Problems with PGF90 on AMD64 X2 platform (memory faults...)

Hi All,

I am having a problem getting my scientific modeling code to run on RHEL 4.1 x86-64. I am using version 6.05 of the PGI fortran compiler.

Some history:

The code crashes with a memory fault when compiled with optimization as a 64bit application on RHEL 4.1 x86-64.

The code compiles and runs WITHOUT optimization with some (but not all) compiler options as a 64 bit application on RHEL 4.1 x86-64

The code compiles and runs with and without optimization on 32bit RHEL V3.5 or V4.1

The code compiles and runs with and without optimization as a 32 bit application under RHEL 4.1 x86-64. Performance is poor in this case.

Data in memory appears to be corrupted. Similar to what might be seen with array out of bounds errors but no array addressing errors were found in the non-optimized 64 bit case. The compiler options and machine characteristics are listed below.

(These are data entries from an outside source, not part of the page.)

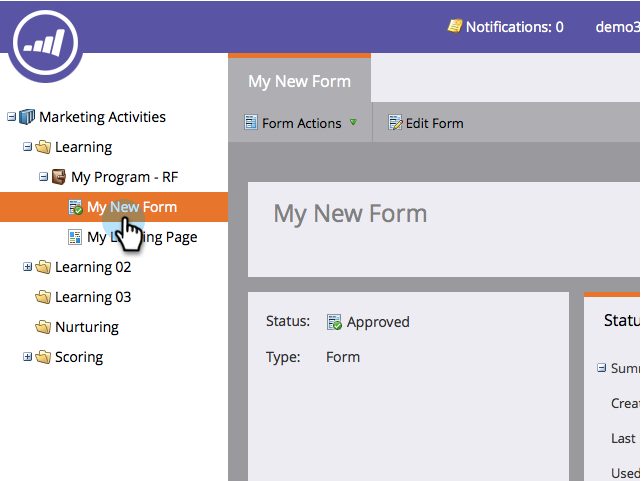
Task: Select My Landing Page in the tree
Action: (141, 237)

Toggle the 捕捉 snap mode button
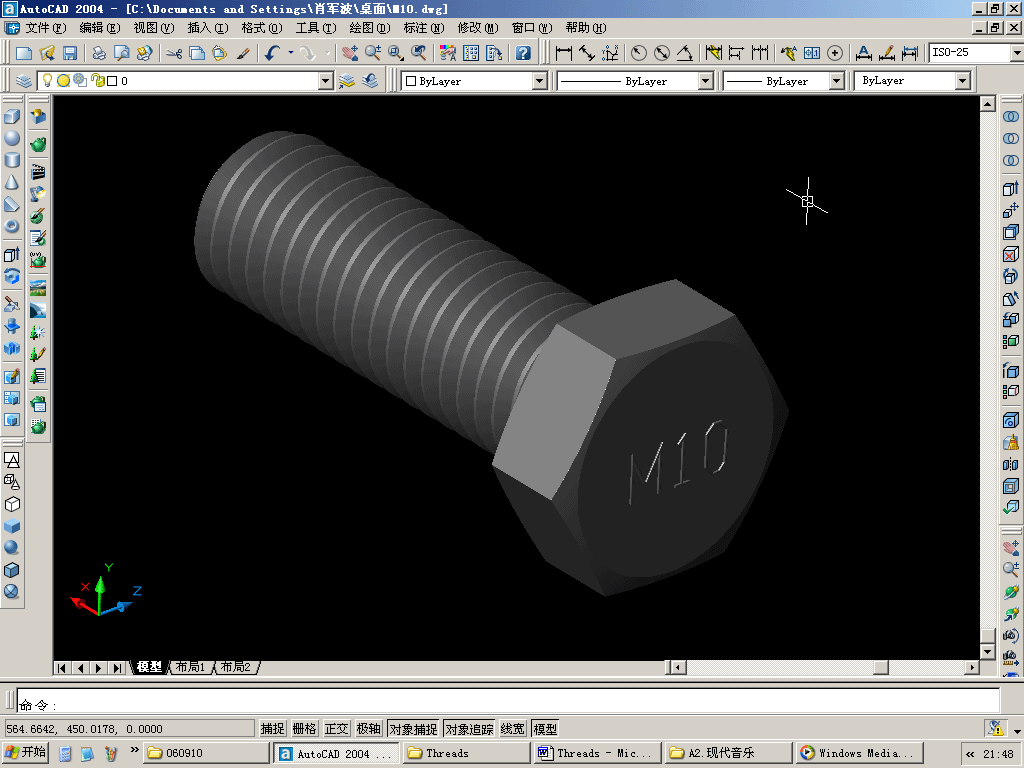pos(272,728)
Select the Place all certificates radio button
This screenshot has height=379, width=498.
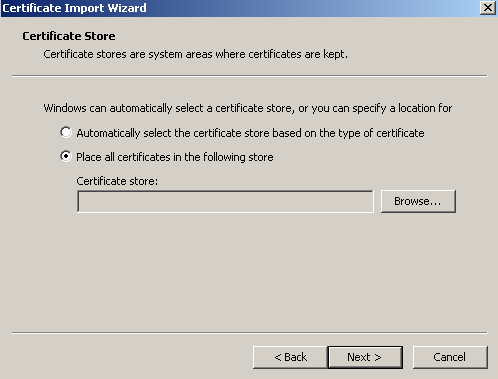pyautogui.click(x=66, y=156)
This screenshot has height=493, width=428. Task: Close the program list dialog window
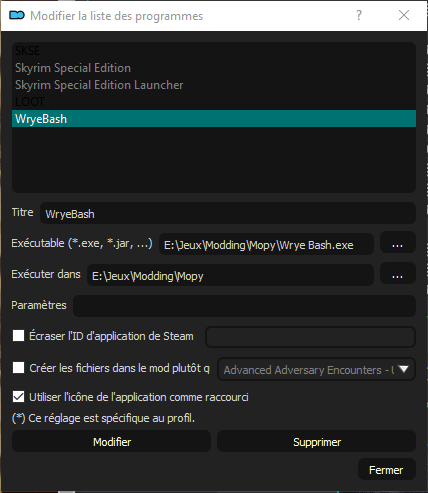point(404,15)
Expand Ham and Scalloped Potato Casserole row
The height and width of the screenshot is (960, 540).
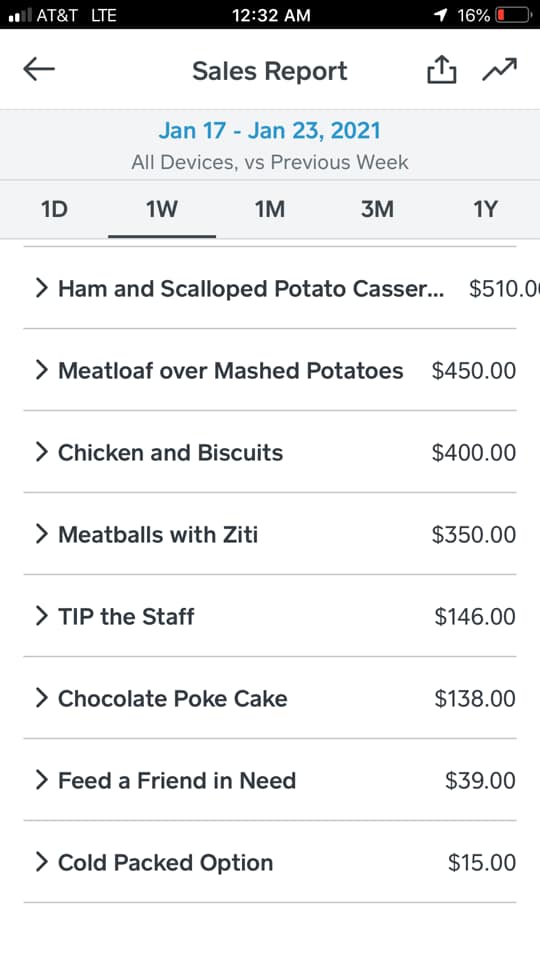coord(270,288)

AMD64 X2 - 4600+ - 2Gb RAM
RHEL 4.1 x86-64

pgf90 6.0-5 64-bit target on x86-64 Linux

OPTG= -g -Mlist -Mdclchk -Mdepchk -Mfptrap -Minfo -Mbounds
Program runs apparently ok.

OPTG= -g -Mlist -Mdclchk -Mdepchk -Mfptrap -Minfo -Mbounds -Mchkstk -Mchkptr -Mchkfpstk
Program crashes with an array out of bounds error. Addition of the -Mchkstk -Mchkptr -Mchkfpstk options causes the array bounds error since it was not present with the first set of options.

OPTO= -O -Mlist
Program crashes with a memory fault.

Looking at the optimized failure. An integer value in memory is changed unexpectedly - the code between these two outputs is an small fortran subroutine with no direct access to global variables - the subroutine does call two routines written in C.

nizs1: 6
nizs2: 538976288

The problem could not be replicated when a smaller subset of code was extracted containing only the intervening code between these two statements.

Adding the following statement at the end of the intervening fortran routine:
write(0,*) ‘ciseed:’,ciseed

Results in the following:
nizs1: 6
ciseed: 725759
nizs2: 6

Addition of the write statement eliminated the memory corruption somehow. However, additional memory corruption problems surface later in code execution with the optimized 64 bit version of the executable - and I don’t trust any workaround where adding a write statement apparently solves the problem …

I can also get elimiate the array bounds error in the non-optimized failure case by adding write statements to the code …

Any suggestions or ideas?

Thanks,

David

Hi David,

I think the array bounds error you get when adding “-Mchkstk -Mchkptr -Mchkfpstk” might be spurious. “-Mchkfpstk” only is used with the x87 floating point stack which an AMD64 doesn’t use in 64-bit mode. “-Mchkstk” would only pertain to OpenMP which I don’t think you use. “-Mchkptr” checks to make sure that you’re not dereferencing a NULL pointer and should not effect your arrays.

The “-O2” (aka “-O”) error could be a compiler bug since at this level of optimization the compiler tries to store variables in registers and hoist invariants out of loops. Adding a print statement will effect what optimizations the compiler is able to perform and might mask the problem.

Another possibility is that you have a 64-bit porting issue since the program runs correctly in 32-bits. Typically these errors occur when mixing C and Fortran code since a C ‘long int’ and pointer data types are 8 bytes in 64-bits but 4 in 32-bits.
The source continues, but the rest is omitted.